**Exercise**
The records are to be repeated in full. Every line must match.

**Material to process**
++++++++
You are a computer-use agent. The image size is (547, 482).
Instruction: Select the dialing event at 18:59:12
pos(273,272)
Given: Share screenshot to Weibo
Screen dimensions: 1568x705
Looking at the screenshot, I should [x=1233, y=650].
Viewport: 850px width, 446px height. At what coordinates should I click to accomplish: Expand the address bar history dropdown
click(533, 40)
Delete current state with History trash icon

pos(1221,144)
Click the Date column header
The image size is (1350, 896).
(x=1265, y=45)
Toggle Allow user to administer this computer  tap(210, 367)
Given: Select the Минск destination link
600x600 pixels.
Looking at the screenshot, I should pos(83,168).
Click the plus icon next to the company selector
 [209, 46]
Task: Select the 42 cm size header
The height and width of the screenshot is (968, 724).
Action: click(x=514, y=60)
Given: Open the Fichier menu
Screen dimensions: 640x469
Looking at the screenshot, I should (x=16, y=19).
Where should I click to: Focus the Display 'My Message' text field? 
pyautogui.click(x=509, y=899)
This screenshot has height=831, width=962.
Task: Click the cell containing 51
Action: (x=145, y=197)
++++++++
**Answer section**
You are a computer-use agent. The image size is (547, 482).
Instruction: Select the dialing event at 18:59:12
pos(273,272)
Given: Share screenshot to Weibo
Screen dimensions: 1568x705
Looking at the screenshot, I should [x=1233, y=650].
Viewport: 850px width, 446px height. At what coordinates should I click to accomplish: Expand the address bar history dropdown
click(533, 40)
Delete current state with History trash icon

pos(1221,144)
Click the Date column header
The image size is (1350, 896).
(x=1265, y=45)
Toggle Allow user to administer this computer  tap(210, 367)
Given: Select the Минск destination link
600x600 pixels.
Looking at the screenshot, I should pos(83,168).
Click the plus icon next to the company selector
 [209, 46]
Task: Select the 42 cm size header
The height and width of the screenshot is (968, 724).
Action: click(x=514, y=60)
Given: Open the Fichier menu
Screen dimensions: 640x469
Looking at the screenshot, I should (x=16, y=19).
Where should I click to: Focus the Display 'My Message' text field? 
pyautogui.click(x=509, y=899)
This screenshot has height=831, width=962.
Task: Click the cell containing 51
Action: (x=145, y=197)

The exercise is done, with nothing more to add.